#### [Task objective]
Please reproduce the full listing below, keeping every line unchanged.

** Start Record excerpts **

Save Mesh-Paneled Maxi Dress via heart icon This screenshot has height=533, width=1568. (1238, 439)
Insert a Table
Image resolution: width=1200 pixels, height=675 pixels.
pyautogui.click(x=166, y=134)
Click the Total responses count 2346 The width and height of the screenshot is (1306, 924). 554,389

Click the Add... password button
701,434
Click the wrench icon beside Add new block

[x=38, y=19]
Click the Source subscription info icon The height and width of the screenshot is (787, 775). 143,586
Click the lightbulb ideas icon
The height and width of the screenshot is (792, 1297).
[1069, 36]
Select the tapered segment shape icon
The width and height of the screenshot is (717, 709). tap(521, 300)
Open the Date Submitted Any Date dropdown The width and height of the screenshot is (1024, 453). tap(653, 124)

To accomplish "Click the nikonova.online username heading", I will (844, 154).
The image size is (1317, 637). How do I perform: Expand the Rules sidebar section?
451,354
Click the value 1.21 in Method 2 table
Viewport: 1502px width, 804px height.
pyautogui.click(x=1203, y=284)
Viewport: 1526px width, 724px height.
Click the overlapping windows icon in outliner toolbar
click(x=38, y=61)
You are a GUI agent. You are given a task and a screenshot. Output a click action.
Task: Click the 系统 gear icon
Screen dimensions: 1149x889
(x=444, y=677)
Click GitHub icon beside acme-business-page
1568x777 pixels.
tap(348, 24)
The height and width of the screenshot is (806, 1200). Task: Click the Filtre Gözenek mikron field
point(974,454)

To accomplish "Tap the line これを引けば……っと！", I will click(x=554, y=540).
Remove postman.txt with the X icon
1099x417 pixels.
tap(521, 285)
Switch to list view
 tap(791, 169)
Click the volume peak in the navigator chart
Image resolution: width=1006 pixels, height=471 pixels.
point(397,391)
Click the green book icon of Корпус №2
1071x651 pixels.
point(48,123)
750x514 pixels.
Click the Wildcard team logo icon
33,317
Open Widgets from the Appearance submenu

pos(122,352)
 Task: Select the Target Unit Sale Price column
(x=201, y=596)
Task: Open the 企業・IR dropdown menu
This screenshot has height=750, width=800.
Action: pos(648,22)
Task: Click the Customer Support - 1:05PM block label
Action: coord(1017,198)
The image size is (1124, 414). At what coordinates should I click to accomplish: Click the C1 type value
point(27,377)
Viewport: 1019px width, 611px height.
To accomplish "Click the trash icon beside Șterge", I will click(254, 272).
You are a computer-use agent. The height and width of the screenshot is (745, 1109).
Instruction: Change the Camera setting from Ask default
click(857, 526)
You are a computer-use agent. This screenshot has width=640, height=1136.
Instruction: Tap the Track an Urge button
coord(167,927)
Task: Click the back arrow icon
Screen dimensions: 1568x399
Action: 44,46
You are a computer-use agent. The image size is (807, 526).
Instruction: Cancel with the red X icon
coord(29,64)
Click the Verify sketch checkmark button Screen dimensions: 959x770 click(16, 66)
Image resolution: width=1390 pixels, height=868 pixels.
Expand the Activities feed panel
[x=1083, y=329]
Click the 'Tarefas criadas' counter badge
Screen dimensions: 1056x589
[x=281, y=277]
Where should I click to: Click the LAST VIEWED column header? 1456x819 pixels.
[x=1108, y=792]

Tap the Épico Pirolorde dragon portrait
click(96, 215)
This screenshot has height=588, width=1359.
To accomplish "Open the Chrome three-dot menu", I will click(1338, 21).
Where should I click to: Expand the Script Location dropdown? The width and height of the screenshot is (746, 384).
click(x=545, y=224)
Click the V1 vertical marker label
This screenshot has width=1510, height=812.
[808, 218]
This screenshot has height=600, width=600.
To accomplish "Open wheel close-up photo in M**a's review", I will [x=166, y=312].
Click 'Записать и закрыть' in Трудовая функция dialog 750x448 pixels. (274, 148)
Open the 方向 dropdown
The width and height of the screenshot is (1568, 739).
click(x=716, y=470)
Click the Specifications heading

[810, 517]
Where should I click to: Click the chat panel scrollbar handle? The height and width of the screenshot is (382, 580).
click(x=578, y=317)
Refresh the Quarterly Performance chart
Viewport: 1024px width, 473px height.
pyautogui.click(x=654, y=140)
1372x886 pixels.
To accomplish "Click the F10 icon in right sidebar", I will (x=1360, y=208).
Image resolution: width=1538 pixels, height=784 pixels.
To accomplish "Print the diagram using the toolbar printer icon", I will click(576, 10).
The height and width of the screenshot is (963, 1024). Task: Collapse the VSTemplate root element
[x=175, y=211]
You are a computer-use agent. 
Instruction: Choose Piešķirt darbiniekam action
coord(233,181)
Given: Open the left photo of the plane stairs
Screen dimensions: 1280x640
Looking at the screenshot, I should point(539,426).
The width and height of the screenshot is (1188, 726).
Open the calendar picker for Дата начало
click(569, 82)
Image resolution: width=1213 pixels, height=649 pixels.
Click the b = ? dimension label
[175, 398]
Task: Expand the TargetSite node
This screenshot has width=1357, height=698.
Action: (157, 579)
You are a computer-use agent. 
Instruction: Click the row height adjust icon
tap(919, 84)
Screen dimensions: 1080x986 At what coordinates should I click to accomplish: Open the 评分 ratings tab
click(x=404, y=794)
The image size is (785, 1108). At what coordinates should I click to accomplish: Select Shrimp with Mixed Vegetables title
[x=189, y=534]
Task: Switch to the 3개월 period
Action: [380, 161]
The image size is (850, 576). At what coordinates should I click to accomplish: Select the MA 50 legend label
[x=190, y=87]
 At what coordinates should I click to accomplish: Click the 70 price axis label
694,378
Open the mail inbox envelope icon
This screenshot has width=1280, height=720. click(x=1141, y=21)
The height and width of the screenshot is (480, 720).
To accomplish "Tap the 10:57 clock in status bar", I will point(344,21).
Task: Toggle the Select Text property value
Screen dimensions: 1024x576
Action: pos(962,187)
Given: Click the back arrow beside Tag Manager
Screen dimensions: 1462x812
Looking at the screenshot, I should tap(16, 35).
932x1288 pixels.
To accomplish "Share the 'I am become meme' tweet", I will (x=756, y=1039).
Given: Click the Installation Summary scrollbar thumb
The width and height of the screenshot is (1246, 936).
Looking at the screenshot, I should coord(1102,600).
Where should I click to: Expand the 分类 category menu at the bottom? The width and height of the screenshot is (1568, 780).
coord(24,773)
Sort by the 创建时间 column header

** End Record excerpts **

#### [Answer to this problem]
Save Mesh-Paneled Maxi Dress via heart icon This screenshot has height=533, width=1568. (1238, 439)
Insert a Table
Image resolution: width=1200 pixels, height=675 pixels.
pyautogui.click(x=166, y=134)
Click the Total responses count 2346 The width and height of the screenshot is (1306, 924). 554,389

Click the Add... password button
701,434
Click the wrench icon beside Add new block

[x=38, y=19]
Click the Source subscription info icon The height and width of the screenshot is (787, 775). 143,586
Click the lightbulb ideas icon
The height and width of the screenshot is (792, 1297).
[1069, 36]
Select the tapered segment shape icon
The width and height of the screenshot is (717, 709). tap(521, 300)
Open the Date Submitted Any Date dropdown The width and height of the screenshot is (1024, 453). tap(653, 124)

To accomplish "Click the nikonova.online username heading", I will (844, 154).
The image size is (1317, 637). How do I perform: Expand the Rules sidebar section?
451,354
Click the value 1.21 in Method 2 table
Viewport: 1502px width, 804px height.
pyautogui.click(x=1203, y=284)
Viewport: 1526px width, 724px height.
Click the overlapping windows icon in outliner toolbar
click(x=38, y=61)
You are a GUI agent. You are given a task and a screenshot. Output a click action.
Task: Click the 系统 gear icon
Screen dimensions: 1149x889
(x=444, y=677)
Click GitHub icon beside acme-business-page
1568x777 pixels.
tap(348, 24)
The height and width of the screenshot is (806, 1200). Task: Click the Filtre Gözenek mikron field
point(974,454)

To accomplish "Tap the line これを引けば……っと！", I will click(x=554, y=540).
Remove postman.txt with the X icon
1099x417 pixels.
tap(521, 285)
Switch to list view
 tap(791, 169)
Click the volume peak in the navigator chart
Image resolution: width=1006 pixels, height=471 pixels.
point(397,391)
Click the green book icon of Корпус №2
1071x651 pixels.
point(48,123)
750x514 pixels.
Click the Wildcard team logo icon
33,317
Open Widgets from the Appearance submenu

pos(122,352)
 Task: Select the Target Unit Sale Price column
(x=201, y=596)
Task: Open the 企業・IR dropdown menu
This screenshot has height=750, width=800.
Action: pos(648,22)
Task: Click the Customer Support - 1:05PM block label
Action: coord(1017,198)
The image size is (1124, 414). At what coordinates should I click to accomplish: Click the C1 type value
point(27,377)
Viewport: 1019px width, 611px height.
To accomplish "Click the trash icon beside Șterge", I will click(254, 272).
You are a computer-use agent. The height and width of the screenshot is (745, 1109).
Instruction: Change the Camera setting from Ask default
click(857, 526)
You are a computer-use agent. This screenshot has width=640, height=1136.
Instruction: Tap the Track an Urge button
coord(167,927)
Task: Click the back arrow icon
Screen dimensions: 1568x399
Action: 44,46
You are a computer-use agent. The image size is (807, 526).
Instruction: Cancel with the red X icon
coord(29,64)
Click the Verify sketch checkmark button Screen dimensions: 959x770 click(16, 66)
Image resolution: width=1390 pixels, height=868 pixels.
Expand the Activities feed panel
[x=1083, y=329]
Click the 'Tarefas criadas' counter badge
Screen dimensions: 1056x589
[x=281, y=277]
Where should I click to: Click the LAST VIEWED column header? 1456x819 pixels.
[x=1108, y=792]

Tap the Épico Pirolorde dragon portrait
click(96, 215)
This screenshot has height=588, width=1359.
To accomplish "Open the Chrome three-dot menu", I will click(1338, 21).
Where should I click to: Expand the Script Location dropdown? The width and height of the screenshot is (746, 384).
click(x=545, y=224)
Click the V1 vertical marker label
This screenshot has width=1510, height=812.
[808, 218]
This screenshot has height=600, width=600.
To accomplish "Open wheel close-up photo in M**a's review", I will [x=166, y=312].
Click 'Записать и закрыть' in Трудовая функция dialog 750x448 pixels. (274, 148)
Open the 方向 dropdown
The width and height of the screenshot is (1568, 739).
click(x=716, y=470)
Click the Specifications heading

[810, 517]
Where should I click to: Click the chat panel scrollbar handle? The height and width of the screenshot is (382, 580).
click(x=578, y=317)
Refresh the Quarterly Performance chart
Viewport: 1024px width, 473px height.
pyautogui.click(x=654, y=140)
1372x886 pixels.
To accomplish "Click the F10 icon in right sidebar", I will (x=1360, y=208).
Image resolution: width=1538 pixels, height=784 pixels.
To accomplish "Print the diagram using the toolbar printer icon", I will click(576, 10).
The height and width of the screenshot is (963, 1024). Task: Collapse the VSTemplate root element
[x=175, y=211]
You are a computer-use agent. 
Instruction: Choose Piešķirt darbiniekam action
coord(233,181)
Given: Open the left photo of the plane stairs
Screen dimensions: 1280x640
Looking at the screenshot, I should point(539,426).
The width and height of the screenshot is (1188, 726).
Open the calendar picker for Дата начало
click(569, 82)
Image resolution: width=1213 pixels, height=649 pixels.
Click the b = ? dimension label
[175, 398]
Task: Expand the TargetSite node
This screenshot has width=1357, height=698.
Action: (157, 579)
You are a computer-use agent. 
Instruction: Click the row height adjust icon
tap(919, 84)
Screen dimensions: 1080x986 At what coordinates should I click to accomplish: Open the 评分 ratings tab
click(x=404, y=794)
The image size is (785, 1108). At what coordinates should I click to accomplish: Select Shrimp with Mixed Vegetables title
[x=189, y=534]
Task: Switch to the 3개월 period
Action: [380, 161]
The image size is (850, 576). At what coordinates should I click to accomplish: Select the MA 50 legend label
[x=190, y=87]
 At what coordinates should I click to accomplish: Click the 70 price axis label
694,378
Open the mail inbox envelope icon
This screenshot has width=1280, height=720. click(x=1141, y=21)
The height and width of the screenshot is (480, 720).
To accomplish "Tap the 10:57 clock in status bar", I will point(344,21).
Task: Toggle the Select Text property value
Screen dimensions: 1024x576
Action: pos(962,187)
Given: Click the back arrow beside Tag Manager
Screen dimensions: 1462x812
Looking at the screenshot, I should tap(16, 35).
932x1288 pixels.
To accomplish "Share the 'I am become meme' tweet", I will (x=756, y=1039).
Given: Click the Installation Summary scrollbar thumb
The width and height of the screenshot is (1246, 936).
Looking at the screenshot, I should coord(1102,600).
Where should I click to: Expand the 分类 category menu at the bottom? The width and height of the screenshot is (1568, 780).
coord(24,773)
Sort by the 创建时间 column header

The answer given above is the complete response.